Train on 20000 samples, validate on 5000 samples
Epoch 1/2
Epoch 2/2


<keras.callbacks.History at 0x1a61c136a0>

从上面的结果来看，model 有些overfitting，training acc: 0.9077，validation acc: 0.8838. 

但是overfiting 并不严重，因为both traning acc 和validation acc 都在涨。如果training acc 在提高，validation acc 在降低，则是一个strong sign of overfitting.

如果model 还在内存中，我们可以在训练一个epoch，直接调用`fit`方法。如果model 不在内存中，我们可以load from disk (step 10).

In [46]:
model.fit(x_train, y_train,
          batch_size=batch_size,
          epochs=1,
          validation_data=(x_test, y_test))

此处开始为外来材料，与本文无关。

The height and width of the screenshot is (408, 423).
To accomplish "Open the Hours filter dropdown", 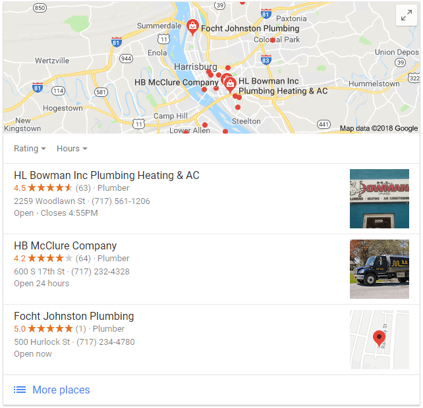I will [72, 149].
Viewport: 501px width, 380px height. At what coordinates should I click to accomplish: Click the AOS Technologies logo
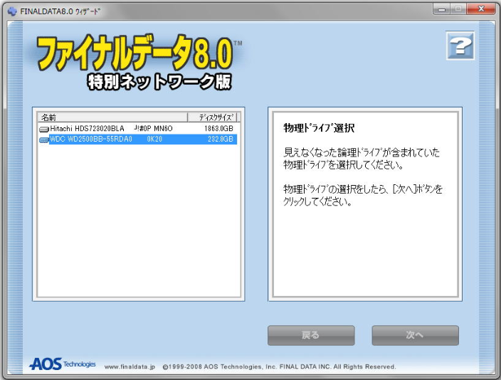[63, 364]
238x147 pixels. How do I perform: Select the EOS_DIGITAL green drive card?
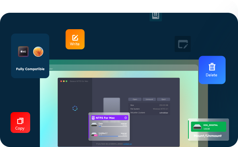point(208,127)
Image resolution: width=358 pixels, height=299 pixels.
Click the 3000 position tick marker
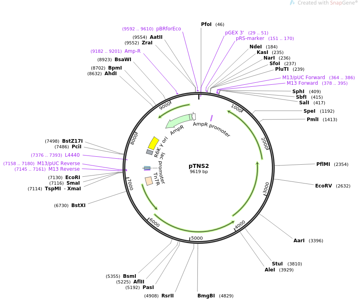[266, 187]
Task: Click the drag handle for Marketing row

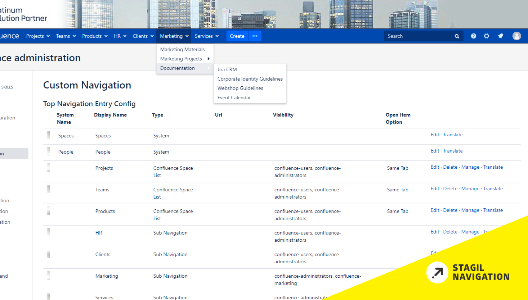Action: pyautogui.click(x=48, y=276)
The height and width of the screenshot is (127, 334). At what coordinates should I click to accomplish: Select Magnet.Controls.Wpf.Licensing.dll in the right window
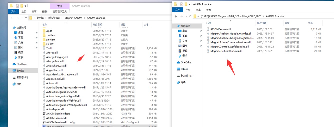pos(229,47)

Train on 20000 samples, validate on 5000 samples
Epoch 1/1


<keras.callbacks.History at 0x1a45ce0278>

可以看出，我们再训练一个epoch，出现了overfitting 的情况，因为training acc 提升，validation acc 降低。

我们下面看如何使用模型进行prediction。


### step 9. prediction

In [47]:
sample_1 = "I'm hate that the dismal weather that had me down for so long, when will it break! Ugh, when does happiness return?  The sun is blinding and the puffy clouds are too thin.  I can't wait for the weekend."


In [48]:
# We pass a dummy value in the first element of the tuple 
# just because our helper expects it from the way processed the initial data.  
# That value won't ever see the network, so it can be whatever.
vec_list = tokenize_and_vectorize([(1, sample_1)])

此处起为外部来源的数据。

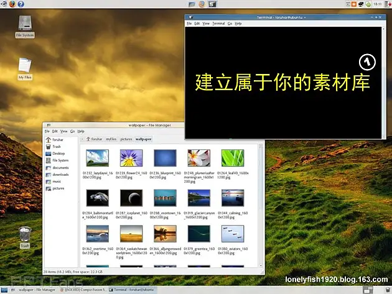Click the myFiles breadcrumb path button
392x294 pixels.
click(x=111, y=139)
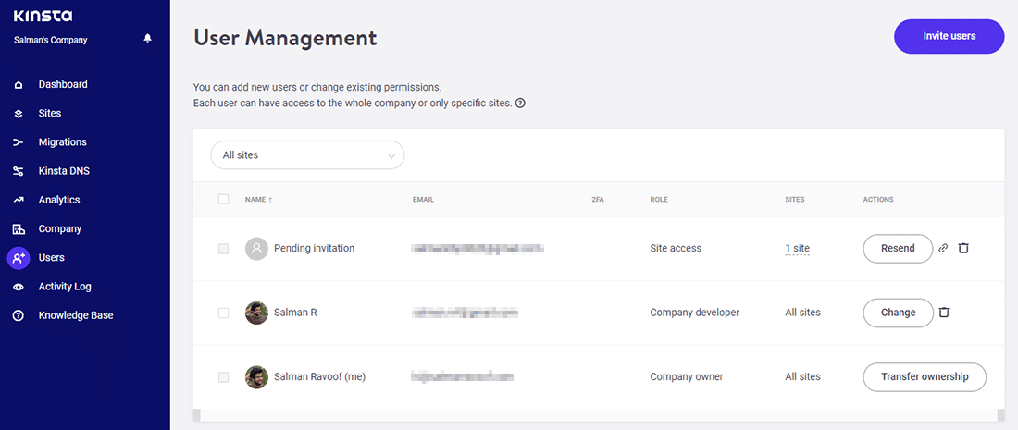This screenshot has width=1018, height=430.
Task: Go to Dashboard in the sidebar
Action: 63,84
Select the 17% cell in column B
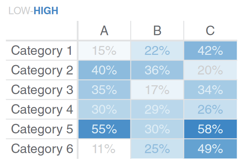This screenshot has width=248, height=167. [x=157, y=90]
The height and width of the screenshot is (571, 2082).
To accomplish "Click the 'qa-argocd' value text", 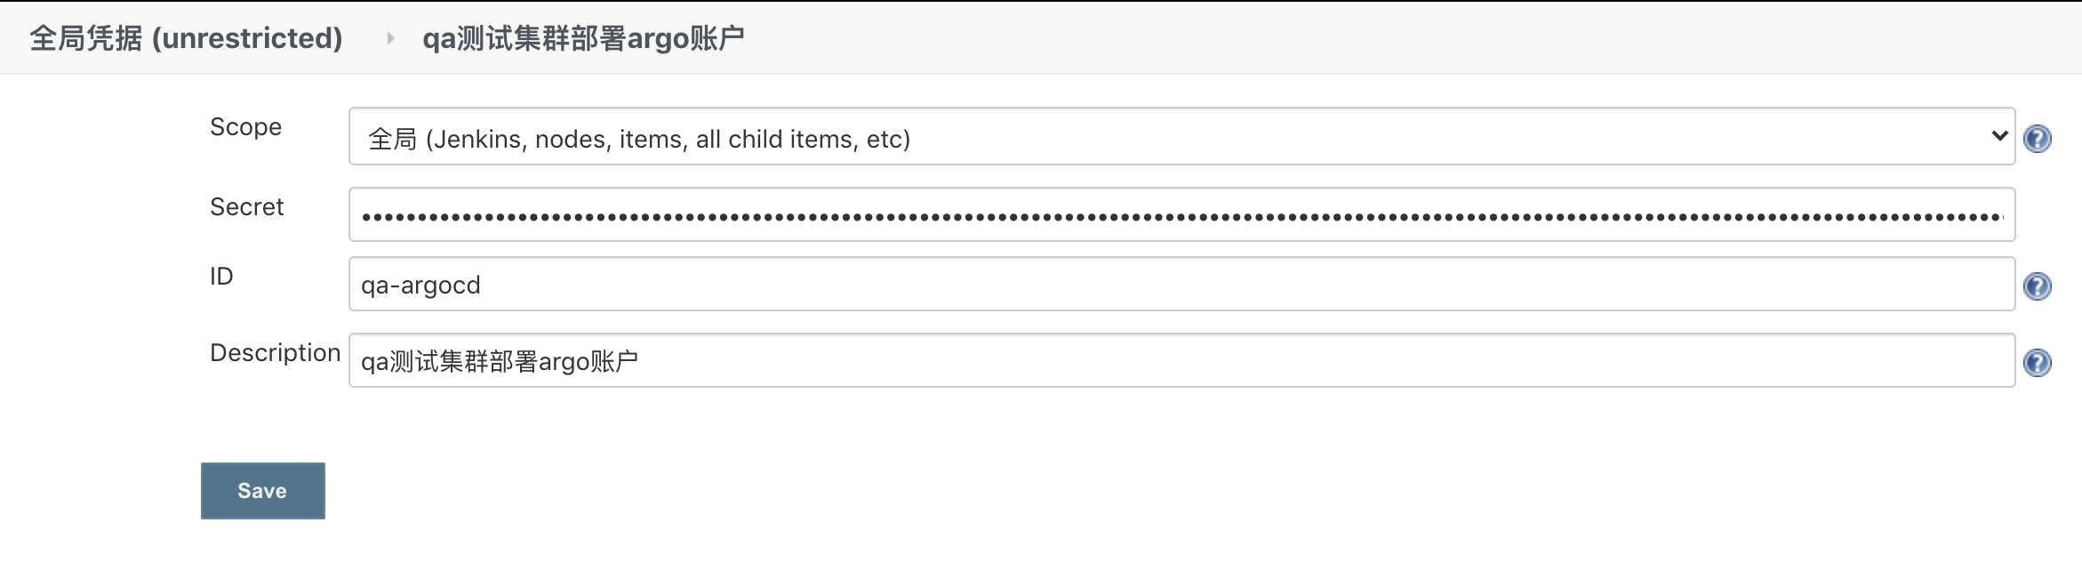I will [420, 286].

# Tokenize returns a list of the data (length 1 here)
test_vec_list = pad_trunc(vec_list, maxlen)

test_vec = np.reshape(test_vec_list, (len(test_vec_list), maxlen, embedding_dims))

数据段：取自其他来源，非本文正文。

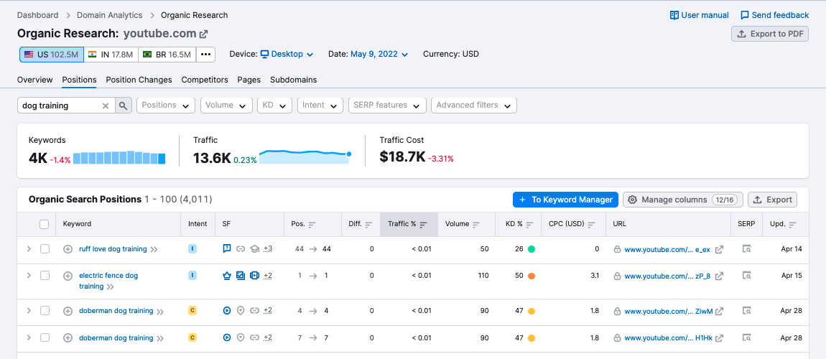This screenshot has height=359, width=826.
Task: Expand the SERP features filter
Action: (x=387, y=106)
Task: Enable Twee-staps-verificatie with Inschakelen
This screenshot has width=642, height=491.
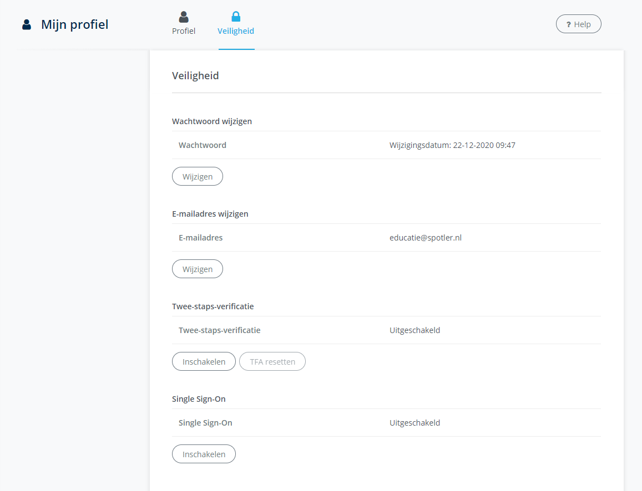Action: click(x=204, y=361)
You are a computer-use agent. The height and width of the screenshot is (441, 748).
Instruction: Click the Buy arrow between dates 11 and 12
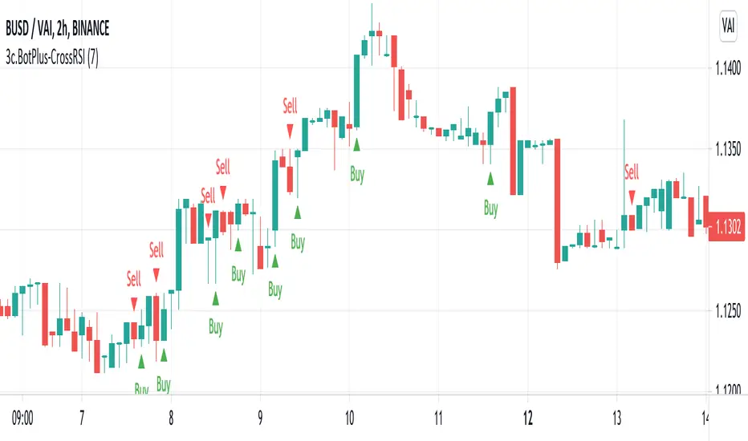(x=490, y=178)

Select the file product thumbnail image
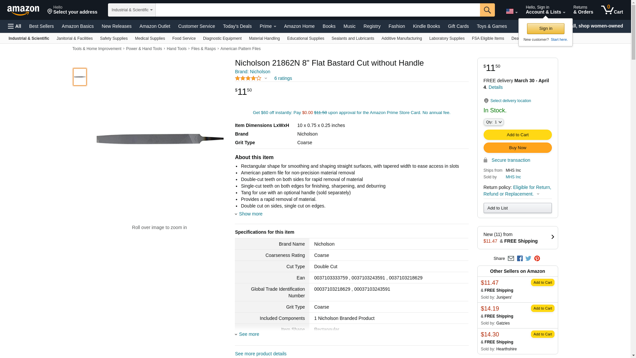tap(80, 77)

- `predict` 方法返回raw data，即output layer sigmoid 方法的输出
- `predict_classes` 方法返回class label

In [52]:
model.predict(test_vec)


array([[0.01506066]], dtype=float32)

In [53]:
model.predict_classes(test_vec)  # 0 is negative comments

array([[0]], dtype=int32)

### step 10: save the model



In [45]:
model_structure = model.to_json()
with open("cnn_model.json", "w") as json_file:
    json_file.write(model_structure)

model.save_weights("cnn_weights.h5")
print('Model saved.')

Model saved.


为了保证每次一样，可以事先设置一个随机数种子。

下面两行加在model definition 之前。

```python
import numpy as np
np.random.seed(1337)
```

### step 11: load a saved model


In [51]:
from keras.models import model_from_json

with open("cnn_model.json", "r") as json_file:
    json_string = json_file.read()
model = model_from_json(json_string)

model.load_weights('cnn_weights.h5')

## 4. 总结

#### 为什么使用CNN？
efficiency: dropout 丢失和很多数据，更有效

#### how to improve?
- 多个conv1D layer stack together
- 使用不同长度的filters，然后把结果拼成一个更长的vector (thought vector)，再传入output layer.